Your answer must consist of exactly the lines below, starting with the line with "Task: Click the color-rg.el" and going on through the line with "Open the Configuration", and nothing else.
### Data to process ###
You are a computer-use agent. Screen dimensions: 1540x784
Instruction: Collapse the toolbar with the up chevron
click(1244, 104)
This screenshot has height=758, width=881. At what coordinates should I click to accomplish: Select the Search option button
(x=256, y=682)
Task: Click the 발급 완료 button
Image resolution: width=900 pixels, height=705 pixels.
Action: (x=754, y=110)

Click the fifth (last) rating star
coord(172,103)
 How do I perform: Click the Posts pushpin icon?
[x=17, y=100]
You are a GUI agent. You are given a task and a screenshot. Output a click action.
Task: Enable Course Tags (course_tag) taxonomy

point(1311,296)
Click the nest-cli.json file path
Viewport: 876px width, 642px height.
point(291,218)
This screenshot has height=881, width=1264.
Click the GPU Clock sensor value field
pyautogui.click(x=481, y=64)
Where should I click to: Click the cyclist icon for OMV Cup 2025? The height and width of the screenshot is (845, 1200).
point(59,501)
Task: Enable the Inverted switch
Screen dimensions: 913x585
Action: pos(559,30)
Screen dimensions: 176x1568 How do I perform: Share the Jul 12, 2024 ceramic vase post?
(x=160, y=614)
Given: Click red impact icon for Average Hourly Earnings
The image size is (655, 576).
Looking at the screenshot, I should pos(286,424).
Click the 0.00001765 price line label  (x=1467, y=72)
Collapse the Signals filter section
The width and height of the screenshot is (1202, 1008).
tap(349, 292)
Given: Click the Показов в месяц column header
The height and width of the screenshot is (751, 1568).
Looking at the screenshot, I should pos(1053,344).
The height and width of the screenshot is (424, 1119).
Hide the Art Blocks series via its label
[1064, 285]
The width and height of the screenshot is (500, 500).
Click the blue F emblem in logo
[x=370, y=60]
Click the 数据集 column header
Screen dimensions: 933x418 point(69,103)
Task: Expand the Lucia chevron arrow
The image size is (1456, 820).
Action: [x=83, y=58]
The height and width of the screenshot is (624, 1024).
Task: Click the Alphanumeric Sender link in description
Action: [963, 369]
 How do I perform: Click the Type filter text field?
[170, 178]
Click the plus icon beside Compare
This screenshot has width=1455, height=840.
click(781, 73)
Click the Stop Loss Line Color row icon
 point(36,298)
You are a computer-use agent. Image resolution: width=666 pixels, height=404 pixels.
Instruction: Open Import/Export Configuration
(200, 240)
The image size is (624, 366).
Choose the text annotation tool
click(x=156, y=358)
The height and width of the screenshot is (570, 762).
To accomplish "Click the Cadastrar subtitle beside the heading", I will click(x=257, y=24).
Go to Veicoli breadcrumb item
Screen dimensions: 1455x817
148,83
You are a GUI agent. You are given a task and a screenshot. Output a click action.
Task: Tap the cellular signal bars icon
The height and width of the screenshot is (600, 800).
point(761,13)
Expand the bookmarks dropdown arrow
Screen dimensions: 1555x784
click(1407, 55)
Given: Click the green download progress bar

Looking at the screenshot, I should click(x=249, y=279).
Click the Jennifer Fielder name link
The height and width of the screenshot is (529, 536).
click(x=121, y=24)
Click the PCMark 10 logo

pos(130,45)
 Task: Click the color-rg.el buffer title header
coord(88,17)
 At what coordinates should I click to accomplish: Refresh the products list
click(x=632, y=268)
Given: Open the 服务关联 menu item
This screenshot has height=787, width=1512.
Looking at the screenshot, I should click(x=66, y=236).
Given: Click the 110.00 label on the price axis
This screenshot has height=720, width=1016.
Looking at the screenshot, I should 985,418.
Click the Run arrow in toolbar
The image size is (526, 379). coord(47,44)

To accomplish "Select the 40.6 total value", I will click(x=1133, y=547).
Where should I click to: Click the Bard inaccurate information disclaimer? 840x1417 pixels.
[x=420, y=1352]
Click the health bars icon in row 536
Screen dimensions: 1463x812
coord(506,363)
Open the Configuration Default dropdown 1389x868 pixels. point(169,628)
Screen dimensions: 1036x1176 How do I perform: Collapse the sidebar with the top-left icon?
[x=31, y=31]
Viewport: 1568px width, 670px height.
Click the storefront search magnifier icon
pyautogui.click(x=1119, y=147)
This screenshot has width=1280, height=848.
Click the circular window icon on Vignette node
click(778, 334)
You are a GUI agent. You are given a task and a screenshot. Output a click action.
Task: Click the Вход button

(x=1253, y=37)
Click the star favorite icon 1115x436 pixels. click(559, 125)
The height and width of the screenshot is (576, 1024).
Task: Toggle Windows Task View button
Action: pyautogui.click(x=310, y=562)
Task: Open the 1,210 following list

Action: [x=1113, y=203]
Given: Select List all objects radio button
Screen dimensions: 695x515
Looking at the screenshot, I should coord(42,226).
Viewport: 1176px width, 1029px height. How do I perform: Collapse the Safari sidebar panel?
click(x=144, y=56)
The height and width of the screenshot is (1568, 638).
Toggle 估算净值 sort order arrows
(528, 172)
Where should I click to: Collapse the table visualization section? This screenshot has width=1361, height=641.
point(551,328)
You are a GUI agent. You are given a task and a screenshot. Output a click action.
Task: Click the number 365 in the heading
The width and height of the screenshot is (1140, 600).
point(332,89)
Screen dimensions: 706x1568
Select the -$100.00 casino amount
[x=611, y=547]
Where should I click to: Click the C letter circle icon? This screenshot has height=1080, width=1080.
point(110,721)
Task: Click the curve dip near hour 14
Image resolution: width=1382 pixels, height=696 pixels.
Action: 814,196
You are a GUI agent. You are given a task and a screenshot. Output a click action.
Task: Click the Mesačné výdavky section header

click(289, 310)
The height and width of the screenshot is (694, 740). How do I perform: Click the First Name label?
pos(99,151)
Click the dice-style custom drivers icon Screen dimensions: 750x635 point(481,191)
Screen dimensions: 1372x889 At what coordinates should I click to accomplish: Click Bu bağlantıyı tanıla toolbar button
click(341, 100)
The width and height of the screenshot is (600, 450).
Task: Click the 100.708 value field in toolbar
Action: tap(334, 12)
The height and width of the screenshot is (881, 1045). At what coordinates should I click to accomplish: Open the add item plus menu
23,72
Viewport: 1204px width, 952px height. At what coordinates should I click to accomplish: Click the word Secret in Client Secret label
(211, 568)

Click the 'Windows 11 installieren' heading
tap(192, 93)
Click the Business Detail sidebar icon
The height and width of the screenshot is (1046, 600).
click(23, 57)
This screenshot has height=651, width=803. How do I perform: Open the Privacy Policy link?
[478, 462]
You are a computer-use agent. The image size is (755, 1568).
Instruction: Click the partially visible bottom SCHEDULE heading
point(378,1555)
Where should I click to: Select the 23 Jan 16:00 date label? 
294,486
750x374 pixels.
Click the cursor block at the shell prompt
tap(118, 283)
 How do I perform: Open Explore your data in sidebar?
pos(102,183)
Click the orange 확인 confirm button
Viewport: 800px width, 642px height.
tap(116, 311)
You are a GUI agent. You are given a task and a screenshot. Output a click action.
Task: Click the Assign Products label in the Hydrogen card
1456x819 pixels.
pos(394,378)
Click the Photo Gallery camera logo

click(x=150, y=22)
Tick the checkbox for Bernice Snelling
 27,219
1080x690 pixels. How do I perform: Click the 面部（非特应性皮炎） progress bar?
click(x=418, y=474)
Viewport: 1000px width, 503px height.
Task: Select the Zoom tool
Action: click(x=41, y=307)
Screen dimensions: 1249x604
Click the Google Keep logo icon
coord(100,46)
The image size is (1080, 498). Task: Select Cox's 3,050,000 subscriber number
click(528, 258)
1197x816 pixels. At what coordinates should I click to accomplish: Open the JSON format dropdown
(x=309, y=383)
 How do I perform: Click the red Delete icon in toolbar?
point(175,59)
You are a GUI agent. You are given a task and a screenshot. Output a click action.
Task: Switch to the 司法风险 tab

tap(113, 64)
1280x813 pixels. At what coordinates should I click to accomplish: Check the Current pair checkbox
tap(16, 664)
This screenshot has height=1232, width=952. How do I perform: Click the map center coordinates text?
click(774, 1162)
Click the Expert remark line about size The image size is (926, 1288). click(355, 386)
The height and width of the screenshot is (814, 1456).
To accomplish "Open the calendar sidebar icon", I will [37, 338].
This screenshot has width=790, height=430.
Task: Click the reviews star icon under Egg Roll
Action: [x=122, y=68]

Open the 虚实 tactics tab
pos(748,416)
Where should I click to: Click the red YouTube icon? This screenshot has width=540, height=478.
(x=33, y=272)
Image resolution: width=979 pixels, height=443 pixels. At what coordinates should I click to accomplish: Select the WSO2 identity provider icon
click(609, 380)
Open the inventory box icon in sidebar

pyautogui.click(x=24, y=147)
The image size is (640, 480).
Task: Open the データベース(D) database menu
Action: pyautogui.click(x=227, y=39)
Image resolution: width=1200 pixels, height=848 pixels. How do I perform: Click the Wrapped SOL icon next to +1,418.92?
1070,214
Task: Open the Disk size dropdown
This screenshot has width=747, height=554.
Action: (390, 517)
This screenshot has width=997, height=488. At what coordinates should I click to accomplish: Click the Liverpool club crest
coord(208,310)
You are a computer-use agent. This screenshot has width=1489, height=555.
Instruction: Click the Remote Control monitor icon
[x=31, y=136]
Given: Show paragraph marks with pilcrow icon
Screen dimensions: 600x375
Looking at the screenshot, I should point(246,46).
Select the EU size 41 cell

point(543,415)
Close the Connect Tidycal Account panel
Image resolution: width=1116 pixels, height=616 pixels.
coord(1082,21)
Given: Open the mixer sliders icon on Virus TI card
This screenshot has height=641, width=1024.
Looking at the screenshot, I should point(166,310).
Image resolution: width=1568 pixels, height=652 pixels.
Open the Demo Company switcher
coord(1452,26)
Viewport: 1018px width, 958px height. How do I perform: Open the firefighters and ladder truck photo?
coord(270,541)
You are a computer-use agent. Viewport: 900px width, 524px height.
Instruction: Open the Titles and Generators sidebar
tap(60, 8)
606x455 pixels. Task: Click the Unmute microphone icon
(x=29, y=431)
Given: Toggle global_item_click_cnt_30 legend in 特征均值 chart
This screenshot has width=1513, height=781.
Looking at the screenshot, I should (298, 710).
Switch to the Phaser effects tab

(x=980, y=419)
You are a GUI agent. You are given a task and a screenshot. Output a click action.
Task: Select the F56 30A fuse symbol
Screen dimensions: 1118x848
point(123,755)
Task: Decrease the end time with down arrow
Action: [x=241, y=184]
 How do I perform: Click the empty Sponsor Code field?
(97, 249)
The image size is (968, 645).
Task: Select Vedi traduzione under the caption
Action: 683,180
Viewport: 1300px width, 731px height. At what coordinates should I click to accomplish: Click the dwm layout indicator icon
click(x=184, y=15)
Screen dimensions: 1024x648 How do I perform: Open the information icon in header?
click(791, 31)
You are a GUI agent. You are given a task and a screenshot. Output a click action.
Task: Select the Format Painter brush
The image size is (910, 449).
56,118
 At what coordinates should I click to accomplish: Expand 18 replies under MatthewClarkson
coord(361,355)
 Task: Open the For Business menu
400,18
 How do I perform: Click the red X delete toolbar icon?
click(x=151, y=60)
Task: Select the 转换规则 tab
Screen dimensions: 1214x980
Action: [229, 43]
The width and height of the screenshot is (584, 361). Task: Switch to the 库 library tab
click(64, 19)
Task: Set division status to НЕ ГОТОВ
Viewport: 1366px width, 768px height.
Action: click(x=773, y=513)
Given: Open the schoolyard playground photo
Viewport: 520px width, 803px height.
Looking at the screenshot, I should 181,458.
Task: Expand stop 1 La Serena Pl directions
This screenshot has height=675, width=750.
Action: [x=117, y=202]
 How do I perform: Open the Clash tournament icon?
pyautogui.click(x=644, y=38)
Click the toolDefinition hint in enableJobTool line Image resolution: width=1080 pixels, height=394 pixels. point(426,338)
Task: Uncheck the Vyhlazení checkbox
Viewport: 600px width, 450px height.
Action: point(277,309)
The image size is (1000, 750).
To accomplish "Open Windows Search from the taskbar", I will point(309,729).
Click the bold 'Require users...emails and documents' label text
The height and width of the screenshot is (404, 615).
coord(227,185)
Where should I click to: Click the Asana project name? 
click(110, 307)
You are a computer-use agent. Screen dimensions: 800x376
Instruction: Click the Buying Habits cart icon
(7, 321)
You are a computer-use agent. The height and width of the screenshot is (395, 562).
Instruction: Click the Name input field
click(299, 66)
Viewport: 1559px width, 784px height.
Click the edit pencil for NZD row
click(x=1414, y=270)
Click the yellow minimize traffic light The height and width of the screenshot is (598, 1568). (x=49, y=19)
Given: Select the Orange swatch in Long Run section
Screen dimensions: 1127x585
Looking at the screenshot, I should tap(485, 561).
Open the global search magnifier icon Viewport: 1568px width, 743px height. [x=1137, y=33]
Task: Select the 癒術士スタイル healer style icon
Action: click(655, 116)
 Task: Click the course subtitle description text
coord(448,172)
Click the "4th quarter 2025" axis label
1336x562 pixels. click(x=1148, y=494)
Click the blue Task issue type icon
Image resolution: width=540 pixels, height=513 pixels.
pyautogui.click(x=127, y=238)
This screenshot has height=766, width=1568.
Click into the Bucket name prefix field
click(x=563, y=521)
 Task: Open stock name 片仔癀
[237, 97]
###
Result of this exercise:
 Task: Click the color-rg.el buffer title header
coord(88,17)
 At what coordinates should I click to accomplish: Refresh the products list
click(x=632, y=268)
Given: Open the 服务关联 menu item
This screenshot has height=787, width=1512.
Looking at the screenshot, I should click(x=66, y=236).
Given: Click the 110.00 label on the price axis
This screenshot has height=720, width=1016.
Looking at the screenshot, I should 985,418.
Click the Run arrow in toolbar
The image size is (526, 379). coord(47,44)

To accomplish "Select the 40.6 total value", I will click(x=1133, y=547).
Where should I click to: Click the Bard inaccurate information disclaimer? 840x1417 pixels.
[x=420, y=1352]
Click the health bars icon in row 536
Screen dimensions: 1463x812
coord(506,363)
Open the Configuration Default dropdown 1389x868 pixels. point(169,628)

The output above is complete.